══ RECORDS FOR THIS EXERCISE ══

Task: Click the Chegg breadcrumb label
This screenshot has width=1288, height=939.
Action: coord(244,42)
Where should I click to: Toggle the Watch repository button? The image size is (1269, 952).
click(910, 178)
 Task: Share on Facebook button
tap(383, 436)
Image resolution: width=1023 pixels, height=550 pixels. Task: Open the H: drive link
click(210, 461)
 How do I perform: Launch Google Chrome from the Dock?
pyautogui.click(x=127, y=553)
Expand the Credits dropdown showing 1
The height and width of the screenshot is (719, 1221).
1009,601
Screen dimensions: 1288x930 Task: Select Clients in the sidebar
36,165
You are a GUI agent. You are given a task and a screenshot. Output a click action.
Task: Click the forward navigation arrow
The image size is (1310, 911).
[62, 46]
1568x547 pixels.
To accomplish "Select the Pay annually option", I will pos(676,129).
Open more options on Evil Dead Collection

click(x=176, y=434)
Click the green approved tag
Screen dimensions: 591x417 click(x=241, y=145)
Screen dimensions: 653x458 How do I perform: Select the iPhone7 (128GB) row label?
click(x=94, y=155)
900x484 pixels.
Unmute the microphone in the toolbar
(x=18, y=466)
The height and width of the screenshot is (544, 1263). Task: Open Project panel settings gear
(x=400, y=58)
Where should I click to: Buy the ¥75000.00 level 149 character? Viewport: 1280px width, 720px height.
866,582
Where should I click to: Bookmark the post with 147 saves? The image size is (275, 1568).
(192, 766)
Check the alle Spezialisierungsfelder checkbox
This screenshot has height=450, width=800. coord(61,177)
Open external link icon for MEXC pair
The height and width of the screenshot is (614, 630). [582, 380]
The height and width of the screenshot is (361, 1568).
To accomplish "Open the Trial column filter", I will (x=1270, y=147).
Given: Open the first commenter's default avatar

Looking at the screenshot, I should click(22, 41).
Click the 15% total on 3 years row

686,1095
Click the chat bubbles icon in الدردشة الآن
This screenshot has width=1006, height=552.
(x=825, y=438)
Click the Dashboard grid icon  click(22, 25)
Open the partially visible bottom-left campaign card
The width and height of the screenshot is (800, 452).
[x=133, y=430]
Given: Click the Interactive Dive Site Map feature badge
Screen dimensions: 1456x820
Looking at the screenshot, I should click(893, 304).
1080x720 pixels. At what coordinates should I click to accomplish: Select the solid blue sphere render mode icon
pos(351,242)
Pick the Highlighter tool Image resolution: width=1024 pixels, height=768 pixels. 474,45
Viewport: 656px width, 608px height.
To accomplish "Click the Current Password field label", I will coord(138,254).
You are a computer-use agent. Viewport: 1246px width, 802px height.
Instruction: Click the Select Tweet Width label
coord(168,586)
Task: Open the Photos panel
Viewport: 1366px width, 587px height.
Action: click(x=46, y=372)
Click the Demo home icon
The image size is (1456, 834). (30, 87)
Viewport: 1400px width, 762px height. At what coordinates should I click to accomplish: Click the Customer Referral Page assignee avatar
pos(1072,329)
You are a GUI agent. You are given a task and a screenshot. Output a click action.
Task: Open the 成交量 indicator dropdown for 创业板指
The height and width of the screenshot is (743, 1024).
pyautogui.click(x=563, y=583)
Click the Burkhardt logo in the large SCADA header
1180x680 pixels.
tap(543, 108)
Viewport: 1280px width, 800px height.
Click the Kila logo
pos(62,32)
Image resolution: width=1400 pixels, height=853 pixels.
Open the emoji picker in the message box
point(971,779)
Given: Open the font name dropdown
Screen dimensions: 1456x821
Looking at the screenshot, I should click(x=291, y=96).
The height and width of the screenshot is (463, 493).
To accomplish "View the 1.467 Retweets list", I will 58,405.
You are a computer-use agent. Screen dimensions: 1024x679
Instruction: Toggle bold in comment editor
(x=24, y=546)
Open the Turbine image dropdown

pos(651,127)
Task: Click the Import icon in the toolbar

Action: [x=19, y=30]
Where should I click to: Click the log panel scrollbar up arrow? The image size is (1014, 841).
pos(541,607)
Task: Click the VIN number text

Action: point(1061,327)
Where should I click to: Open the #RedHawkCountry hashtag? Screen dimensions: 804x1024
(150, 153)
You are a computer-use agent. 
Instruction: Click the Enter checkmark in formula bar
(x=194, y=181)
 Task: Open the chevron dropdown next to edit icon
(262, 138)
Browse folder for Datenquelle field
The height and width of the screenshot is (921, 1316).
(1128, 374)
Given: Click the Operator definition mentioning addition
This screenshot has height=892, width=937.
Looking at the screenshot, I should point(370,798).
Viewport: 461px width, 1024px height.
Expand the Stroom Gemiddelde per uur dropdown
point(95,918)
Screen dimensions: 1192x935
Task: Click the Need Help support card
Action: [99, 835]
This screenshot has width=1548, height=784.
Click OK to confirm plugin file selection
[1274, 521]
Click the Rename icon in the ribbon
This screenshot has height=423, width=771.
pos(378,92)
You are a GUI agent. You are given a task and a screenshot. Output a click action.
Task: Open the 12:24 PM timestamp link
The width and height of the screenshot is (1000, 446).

═══

Count the lines in the rows above that contain the word "accomplish", treating uppercase and lowercase as different, and give only the number.

6